### Data for this exercise
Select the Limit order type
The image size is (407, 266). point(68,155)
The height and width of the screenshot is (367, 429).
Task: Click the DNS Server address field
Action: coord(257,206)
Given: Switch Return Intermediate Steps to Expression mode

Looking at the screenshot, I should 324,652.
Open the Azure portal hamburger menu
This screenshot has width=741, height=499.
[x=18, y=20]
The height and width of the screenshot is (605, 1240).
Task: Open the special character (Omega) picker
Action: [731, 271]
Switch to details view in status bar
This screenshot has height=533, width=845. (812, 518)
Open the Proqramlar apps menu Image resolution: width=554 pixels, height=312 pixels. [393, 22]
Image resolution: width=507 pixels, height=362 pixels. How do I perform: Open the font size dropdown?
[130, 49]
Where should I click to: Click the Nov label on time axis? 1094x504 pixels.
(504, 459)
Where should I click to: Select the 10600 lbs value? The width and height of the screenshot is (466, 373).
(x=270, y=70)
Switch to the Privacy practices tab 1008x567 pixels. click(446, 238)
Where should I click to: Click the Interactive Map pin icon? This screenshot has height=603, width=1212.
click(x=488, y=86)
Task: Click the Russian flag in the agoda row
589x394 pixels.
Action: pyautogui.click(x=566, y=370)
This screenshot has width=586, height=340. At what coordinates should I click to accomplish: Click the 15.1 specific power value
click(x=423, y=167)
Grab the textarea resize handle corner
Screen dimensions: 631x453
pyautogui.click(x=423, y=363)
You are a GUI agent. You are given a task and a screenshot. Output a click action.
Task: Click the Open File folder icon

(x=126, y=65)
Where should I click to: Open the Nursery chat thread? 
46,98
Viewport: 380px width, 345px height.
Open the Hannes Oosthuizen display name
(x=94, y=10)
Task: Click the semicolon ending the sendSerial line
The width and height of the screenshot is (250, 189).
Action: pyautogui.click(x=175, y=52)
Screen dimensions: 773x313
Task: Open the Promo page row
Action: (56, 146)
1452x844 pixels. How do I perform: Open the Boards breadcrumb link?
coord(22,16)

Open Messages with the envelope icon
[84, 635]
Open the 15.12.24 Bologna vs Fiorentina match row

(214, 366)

### What is being asked
Scan the entries above for the word "menu" and collect each line holding it.

### Finished exercise
Open the Azure portal hamburger menu
Open the Proqramlar apps menu Image resolution: width=554 pixels, height=312 pixels. [393, 22]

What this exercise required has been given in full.